Ma fare sport è anche fantasia, gioia, e perché no, bellezza, valori che molti credono, sbagliando, non debbano essere alla base della società civile e che invece ne sono le vere fondamenta.
Così la miopia di chi crede che basti essere “onesto” fa morire la bellezza delle cose e delle persone. Le Olimpiadi a Roma non si possono fare perché costano troppo. Siamo dei poracci. Le Olimpiadi in fondo che sono? Solo il punto più alto per uno sportivo, la possibilità di dimostrare di essere un’eccellenza e di confrontarsi con altre eccellenze. L’obiettivo di anni di lavoro, di impegno, di coraggio, di perseveranza e di onestà. Un momento in cui trovare degli eroi positivi che ispirino le vite degli altri trasmettendo qualcosa di buono.
Eppure non c’è spazio per quello che rappresentano le Olimpiadi in questa visione della cittadinanza che vuole gli autobus, le strade pulite, una casa per ogni povero. Sono solo un modo per RUBARE (e lo scrivo grande apposta perché non viene detto ad alta voce ma si fa capire di pensarlo).

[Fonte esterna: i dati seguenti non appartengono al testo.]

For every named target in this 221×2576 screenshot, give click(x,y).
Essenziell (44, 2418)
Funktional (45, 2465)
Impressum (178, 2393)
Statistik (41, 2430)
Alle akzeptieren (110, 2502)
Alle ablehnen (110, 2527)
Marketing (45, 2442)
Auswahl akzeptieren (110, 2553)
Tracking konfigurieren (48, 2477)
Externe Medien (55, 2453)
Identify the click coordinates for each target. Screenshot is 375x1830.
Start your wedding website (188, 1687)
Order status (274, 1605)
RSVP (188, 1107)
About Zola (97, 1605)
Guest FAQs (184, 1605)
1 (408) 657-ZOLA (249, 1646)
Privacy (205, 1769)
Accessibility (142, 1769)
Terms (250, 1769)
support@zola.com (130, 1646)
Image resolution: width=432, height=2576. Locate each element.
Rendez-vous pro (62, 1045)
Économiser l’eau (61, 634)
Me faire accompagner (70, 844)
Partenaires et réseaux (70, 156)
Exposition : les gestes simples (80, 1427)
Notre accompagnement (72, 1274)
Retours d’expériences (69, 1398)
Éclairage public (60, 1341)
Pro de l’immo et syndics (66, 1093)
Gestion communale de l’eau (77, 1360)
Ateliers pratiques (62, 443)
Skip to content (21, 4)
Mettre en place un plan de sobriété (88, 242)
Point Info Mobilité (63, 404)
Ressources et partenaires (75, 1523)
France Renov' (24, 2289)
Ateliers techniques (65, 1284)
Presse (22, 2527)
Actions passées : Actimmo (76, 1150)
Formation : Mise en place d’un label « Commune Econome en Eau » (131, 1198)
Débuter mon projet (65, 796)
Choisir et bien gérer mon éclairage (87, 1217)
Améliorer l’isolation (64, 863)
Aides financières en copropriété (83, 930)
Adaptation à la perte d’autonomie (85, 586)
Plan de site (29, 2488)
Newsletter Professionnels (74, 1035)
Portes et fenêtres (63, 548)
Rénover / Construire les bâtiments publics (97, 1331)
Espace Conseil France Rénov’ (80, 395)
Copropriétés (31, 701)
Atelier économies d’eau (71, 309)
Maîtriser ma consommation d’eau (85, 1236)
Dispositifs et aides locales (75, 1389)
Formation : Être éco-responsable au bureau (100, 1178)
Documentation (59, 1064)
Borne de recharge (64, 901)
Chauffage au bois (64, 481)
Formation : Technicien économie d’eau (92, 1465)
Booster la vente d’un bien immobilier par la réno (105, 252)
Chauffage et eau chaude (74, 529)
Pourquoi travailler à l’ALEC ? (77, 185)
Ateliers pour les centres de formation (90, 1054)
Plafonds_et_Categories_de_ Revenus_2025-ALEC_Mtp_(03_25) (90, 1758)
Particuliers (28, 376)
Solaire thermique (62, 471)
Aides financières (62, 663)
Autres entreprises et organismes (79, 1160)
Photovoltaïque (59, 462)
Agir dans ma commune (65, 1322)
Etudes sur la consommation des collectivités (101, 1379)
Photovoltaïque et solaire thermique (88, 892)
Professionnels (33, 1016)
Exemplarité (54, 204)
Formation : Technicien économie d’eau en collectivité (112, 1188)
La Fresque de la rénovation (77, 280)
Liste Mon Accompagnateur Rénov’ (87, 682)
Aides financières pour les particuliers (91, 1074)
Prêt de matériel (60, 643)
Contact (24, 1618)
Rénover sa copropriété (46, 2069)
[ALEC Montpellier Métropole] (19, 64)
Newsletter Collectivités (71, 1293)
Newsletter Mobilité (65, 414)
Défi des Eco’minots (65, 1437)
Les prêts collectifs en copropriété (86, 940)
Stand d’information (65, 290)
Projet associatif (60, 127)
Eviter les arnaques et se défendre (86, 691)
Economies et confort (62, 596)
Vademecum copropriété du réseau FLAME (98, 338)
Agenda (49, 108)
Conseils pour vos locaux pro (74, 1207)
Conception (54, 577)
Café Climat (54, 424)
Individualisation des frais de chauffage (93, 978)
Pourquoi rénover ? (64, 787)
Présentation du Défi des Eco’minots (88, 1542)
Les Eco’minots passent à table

Bene, se c’è qualcuno che ha rubato questa volta però purtroppo non è chi voleva fare le Olimpiadi, bensì è chi ha deciso che le Olimpiadi non si potevano fare, perché ha RUBATO I SOGNI di chi voleva gareggiare nel suo paese e dimostrare quanto era bravo proprio al suo paese, o di chi voleva vedere i migliori atleti del mondo, il loro esempio e la loro bellezza, con i propri occhi. Ma dimenticavo, anche questa idea dell’amor patrio ormai è diventata quasi illegale, ci fa un po’ schifo perché riusciamo a guardare solo il brutto e il marcio, ad indicarlo, ma mai a raccoglierlo e metterlo nel cestino.
Forse il vero problema di questa città non è chi ruba e delinque o chi sporca, il vero problema è chi non difende le idee e la bellezza, chi le considera futili e quasi controproducenti perché l’imperativo è DIMOSTRARE di essere onesti, anche se per farlo bisogna calpestare i sogni degli altri, magari onesti come loro.
In questa visione del mondo dove tutto ha un prezzo fanno finta di dimenticare, oppure non sanno proprio, una cosa che non vogliamo sentirci dire, ma che è la verità: la bellezza si paga, sempre. E quindi non giustificano che si debba spendere per averla.
Così lasciano sgretolare le cose buone ma non immediatamente “produttive”, per promettere di garantire un futuro migliore, dove “le cose funzionino”, non dicendo che anche queste saranno pagate, ma come e da chi non è ben chiaro.
Eppure io ho sempre speranza, la bellezza ora è come il pugile a riposo, seduta e dolorante, che non ce la fa a stare in piedi, ma è vigile, è pronta a rialzarsi e a rimettersi a combattere, di nuovo, per vincere.